May 05, 2016 Articles

Product Liability and Construction Insurance: Updates on Key Provisions and Exclusions

The majority rule is currently that defective products and construction defects causing damage to property or bodily injury constitute “occurrences” under most CGL policies

by Joseph D. Jean and Matthew D. Stockwell [1]

A History of Product Liability and Construction Insurance

Liability insurance coverage began to develop and take its modern form in the early twentieth century. The inspiration for product liability insurance is, unsurprisingly, tort law, because of the traditional concern that one’s products may harm third parties.[2] Because a manufacturer, distributor, or supplier of a good can be held liable for injuries to persons or property caused by defects in the good, product liability insurance protects those entities in the chain of distribution against such losses.[3]

The need for product liability insurance became apparent with the evolution of product manufacturing and the resulting expansion of product liability under tort law. The industrial revolution at the turn of the twentieth century led courts to impose levels of liability harsher than mere negligence on manufacturers. In 1960, the Supreme Court of New Jersey issued its opinion in Henningsen v. Bloomfield Motors, Inc., holding that strict liability applied to all defective products in the chain of distribution.[4] The expansion of strict liability to all of those involved in distributing the product (manufacturer, wholesaler, and retailer) led businesses to recognize the grave risks of tort liability for injuries arising from defects found in their goods. Product liability insurance became a popular way for businesses to protect themselves and limit their liability.

The need for insurance coverage for protection from claims of defective construction also increased significantly during the twentieth century.
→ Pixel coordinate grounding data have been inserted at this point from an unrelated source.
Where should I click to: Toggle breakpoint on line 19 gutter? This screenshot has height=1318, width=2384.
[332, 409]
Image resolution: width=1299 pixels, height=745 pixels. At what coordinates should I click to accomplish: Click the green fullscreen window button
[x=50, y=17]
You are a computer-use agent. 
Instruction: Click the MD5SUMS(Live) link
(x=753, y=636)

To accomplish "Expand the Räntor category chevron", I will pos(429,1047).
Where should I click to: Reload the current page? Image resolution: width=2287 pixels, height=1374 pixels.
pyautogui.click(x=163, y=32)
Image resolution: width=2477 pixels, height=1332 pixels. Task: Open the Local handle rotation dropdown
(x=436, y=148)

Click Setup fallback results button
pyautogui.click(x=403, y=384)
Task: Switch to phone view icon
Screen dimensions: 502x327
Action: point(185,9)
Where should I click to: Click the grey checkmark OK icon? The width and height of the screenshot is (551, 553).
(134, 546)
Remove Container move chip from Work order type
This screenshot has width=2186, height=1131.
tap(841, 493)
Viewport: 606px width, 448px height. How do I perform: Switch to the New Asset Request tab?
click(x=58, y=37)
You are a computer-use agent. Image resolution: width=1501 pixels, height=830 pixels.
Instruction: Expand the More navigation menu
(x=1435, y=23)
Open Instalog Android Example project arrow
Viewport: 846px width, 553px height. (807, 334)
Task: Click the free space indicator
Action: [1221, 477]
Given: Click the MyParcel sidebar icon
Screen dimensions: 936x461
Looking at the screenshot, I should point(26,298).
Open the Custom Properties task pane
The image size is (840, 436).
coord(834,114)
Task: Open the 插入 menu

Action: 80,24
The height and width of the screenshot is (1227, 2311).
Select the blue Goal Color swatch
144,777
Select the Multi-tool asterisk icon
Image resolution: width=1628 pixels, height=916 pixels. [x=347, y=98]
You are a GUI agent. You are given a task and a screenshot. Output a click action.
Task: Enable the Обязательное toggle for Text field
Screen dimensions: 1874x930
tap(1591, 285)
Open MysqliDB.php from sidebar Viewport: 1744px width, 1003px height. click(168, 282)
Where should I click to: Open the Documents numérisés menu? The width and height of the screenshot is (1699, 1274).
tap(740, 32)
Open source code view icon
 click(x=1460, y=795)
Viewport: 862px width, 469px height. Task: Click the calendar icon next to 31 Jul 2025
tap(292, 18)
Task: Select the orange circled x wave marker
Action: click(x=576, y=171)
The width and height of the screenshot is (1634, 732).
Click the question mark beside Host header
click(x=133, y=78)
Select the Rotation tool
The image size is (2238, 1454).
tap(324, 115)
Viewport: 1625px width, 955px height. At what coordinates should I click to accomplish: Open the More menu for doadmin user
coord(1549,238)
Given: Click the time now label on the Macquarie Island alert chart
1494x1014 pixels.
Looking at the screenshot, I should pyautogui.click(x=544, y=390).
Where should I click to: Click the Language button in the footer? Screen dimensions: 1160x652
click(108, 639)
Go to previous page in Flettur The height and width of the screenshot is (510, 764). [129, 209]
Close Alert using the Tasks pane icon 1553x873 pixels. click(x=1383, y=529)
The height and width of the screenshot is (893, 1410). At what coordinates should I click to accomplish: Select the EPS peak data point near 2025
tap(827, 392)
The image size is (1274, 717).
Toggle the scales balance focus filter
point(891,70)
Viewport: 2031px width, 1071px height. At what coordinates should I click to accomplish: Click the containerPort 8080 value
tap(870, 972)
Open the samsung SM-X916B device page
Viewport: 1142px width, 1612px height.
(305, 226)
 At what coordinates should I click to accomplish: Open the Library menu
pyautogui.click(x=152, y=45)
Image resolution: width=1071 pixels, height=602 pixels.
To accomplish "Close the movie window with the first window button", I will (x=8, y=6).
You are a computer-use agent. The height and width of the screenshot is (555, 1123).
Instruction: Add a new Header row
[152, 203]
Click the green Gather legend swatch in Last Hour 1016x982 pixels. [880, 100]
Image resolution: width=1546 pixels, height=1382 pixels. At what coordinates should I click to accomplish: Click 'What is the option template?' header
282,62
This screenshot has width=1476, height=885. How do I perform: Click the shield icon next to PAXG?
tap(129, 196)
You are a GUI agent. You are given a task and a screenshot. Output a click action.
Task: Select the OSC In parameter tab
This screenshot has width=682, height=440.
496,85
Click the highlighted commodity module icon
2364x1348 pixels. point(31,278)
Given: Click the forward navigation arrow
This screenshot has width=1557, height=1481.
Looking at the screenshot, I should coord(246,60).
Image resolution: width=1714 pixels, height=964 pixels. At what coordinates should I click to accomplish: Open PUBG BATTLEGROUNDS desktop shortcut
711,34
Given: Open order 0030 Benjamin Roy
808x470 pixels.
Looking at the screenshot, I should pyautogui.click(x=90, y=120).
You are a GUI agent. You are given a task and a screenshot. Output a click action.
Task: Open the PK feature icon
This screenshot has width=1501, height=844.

In 1969, for example, the standard form commercial general liability (CGL) policy was revised because it did not distinguish between work done by a contractor and that done by subcontractors it hired, causing coverage problems for contractors.[5] The 1969 revision expanded coverage for property damage to work performed by an insured contractor or its subcontractors. The purpose of this change was to afford protection to an insured contractor for damage to the insured’s completed work arising from the work of its subcontractors or damage to work completed by an insured contractor’s subcontractor when the damage arises from the insured’s work.[6]